:: The problem ::
Looking at the records below, state how many lines include the string "agent" and add nothing further.

:: Data for analysis ::
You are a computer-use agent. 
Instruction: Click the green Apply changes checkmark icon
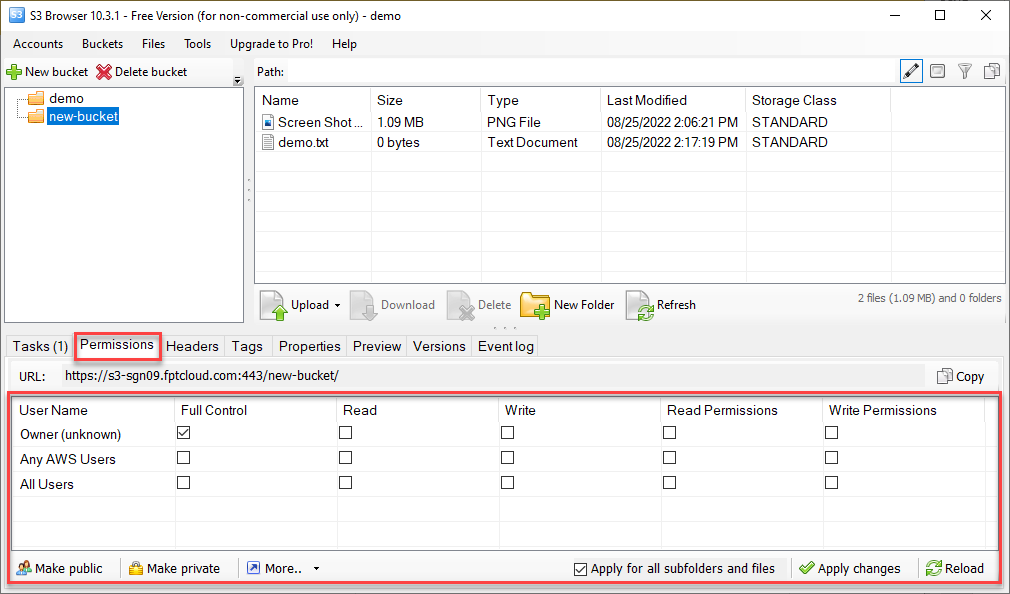(808, 568)
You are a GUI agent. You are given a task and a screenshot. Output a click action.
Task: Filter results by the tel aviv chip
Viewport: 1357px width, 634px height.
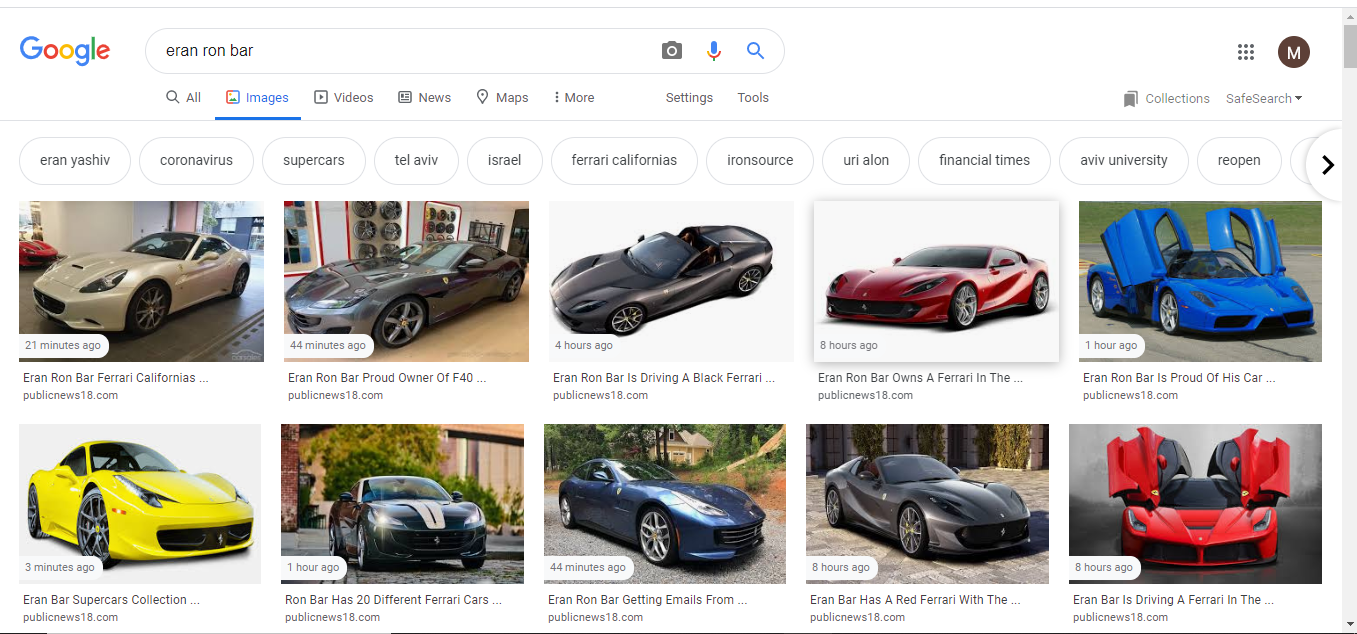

:: Response to the task ::
2